▶ Listed records:
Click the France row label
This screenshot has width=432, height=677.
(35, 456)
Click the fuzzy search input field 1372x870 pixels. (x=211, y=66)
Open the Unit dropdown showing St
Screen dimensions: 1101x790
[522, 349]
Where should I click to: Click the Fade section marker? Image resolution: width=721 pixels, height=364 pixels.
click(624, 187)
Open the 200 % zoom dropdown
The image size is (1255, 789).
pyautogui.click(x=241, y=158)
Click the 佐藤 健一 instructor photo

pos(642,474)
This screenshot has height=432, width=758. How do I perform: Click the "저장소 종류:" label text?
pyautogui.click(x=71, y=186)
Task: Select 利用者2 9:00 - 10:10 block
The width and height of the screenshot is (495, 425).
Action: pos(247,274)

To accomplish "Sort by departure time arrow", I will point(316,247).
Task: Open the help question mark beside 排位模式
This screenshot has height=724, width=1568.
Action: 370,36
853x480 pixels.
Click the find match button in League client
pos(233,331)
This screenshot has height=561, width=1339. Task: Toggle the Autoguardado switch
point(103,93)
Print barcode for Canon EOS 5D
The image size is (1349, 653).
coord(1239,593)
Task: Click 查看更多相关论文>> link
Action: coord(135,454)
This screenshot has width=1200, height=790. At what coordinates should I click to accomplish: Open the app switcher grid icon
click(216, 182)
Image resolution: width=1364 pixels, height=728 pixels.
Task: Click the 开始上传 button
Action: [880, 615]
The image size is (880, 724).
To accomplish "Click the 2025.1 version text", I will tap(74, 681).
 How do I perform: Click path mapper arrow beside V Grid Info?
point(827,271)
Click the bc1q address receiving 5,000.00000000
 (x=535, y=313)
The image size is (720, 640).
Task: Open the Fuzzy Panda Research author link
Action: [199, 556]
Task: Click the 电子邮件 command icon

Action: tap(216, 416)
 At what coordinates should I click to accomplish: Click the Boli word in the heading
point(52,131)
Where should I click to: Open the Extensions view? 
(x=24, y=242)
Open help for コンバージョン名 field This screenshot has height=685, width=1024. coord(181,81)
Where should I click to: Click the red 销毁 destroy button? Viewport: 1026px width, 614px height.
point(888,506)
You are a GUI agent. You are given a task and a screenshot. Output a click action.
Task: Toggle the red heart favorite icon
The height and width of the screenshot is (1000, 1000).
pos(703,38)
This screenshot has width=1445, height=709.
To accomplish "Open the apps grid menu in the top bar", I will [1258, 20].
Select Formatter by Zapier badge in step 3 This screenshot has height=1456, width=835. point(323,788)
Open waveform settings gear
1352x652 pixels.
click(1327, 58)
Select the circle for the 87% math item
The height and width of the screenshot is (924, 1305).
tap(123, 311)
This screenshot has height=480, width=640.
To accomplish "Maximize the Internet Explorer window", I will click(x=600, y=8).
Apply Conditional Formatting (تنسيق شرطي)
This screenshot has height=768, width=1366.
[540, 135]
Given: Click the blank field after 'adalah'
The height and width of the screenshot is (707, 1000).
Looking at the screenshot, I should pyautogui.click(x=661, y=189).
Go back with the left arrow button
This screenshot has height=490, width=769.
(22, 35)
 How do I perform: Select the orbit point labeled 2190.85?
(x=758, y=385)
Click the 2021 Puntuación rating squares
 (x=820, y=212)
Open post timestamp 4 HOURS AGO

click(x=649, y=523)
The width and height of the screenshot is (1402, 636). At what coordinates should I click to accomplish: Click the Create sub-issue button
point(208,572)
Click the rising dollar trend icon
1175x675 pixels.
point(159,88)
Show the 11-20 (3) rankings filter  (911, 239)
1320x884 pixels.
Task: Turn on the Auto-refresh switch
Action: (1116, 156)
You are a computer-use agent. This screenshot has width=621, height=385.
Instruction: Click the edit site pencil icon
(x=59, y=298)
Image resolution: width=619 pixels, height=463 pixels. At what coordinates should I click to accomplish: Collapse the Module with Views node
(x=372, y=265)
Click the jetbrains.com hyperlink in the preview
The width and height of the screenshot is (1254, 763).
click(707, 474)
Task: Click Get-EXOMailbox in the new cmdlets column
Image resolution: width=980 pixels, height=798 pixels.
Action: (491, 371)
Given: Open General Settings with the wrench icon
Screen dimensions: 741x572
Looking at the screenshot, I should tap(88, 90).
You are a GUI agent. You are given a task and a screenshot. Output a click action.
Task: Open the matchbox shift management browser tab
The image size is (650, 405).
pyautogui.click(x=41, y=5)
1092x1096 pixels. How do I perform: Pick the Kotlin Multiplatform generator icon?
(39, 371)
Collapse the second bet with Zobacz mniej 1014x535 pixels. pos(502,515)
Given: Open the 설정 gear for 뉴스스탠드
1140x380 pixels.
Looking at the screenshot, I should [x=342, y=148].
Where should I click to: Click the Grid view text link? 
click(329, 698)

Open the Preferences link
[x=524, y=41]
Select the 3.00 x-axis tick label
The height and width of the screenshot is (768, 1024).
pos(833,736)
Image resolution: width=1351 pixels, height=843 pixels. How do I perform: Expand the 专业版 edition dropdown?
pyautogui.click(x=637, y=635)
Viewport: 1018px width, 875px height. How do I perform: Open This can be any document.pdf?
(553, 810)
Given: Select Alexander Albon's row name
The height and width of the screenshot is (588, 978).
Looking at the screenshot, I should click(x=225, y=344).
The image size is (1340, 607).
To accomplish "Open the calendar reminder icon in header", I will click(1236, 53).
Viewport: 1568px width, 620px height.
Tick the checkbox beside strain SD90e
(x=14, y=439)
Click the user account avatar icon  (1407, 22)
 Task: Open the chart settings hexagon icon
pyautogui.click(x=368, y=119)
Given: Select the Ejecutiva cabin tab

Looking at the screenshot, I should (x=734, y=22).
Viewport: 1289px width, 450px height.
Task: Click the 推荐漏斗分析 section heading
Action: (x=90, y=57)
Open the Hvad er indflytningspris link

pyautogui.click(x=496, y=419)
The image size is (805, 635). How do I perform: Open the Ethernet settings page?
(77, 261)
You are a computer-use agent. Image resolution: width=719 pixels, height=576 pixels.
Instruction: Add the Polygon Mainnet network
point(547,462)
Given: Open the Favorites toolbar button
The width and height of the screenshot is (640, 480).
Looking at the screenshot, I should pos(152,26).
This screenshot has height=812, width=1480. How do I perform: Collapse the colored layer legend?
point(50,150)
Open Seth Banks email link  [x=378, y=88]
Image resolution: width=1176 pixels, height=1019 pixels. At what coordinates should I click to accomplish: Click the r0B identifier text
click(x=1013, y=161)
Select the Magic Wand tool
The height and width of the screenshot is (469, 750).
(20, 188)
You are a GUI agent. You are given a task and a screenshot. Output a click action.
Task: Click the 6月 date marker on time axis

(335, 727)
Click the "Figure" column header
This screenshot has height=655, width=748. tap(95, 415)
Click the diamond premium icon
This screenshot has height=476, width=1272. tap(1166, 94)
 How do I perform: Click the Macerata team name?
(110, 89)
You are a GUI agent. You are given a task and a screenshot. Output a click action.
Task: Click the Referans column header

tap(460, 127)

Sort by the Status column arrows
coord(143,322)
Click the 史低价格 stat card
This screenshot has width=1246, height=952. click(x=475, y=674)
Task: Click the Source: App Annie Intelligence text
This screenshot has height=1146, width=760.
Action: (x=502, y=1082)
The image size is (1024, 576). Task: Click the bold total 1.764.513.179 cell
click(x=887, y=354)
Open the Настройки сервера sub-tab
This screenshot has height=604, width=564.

▶ Task: In the entries above, identify every line with the string "field".

▶ Task response:
Click the fuzzy search input field 1372x870 pixels. (x=211, y=66)
Open help for コンバージョン名 field This screenshot has height=685, width=1024. coord(181,81)
Given: Click the blank field after 'adalah'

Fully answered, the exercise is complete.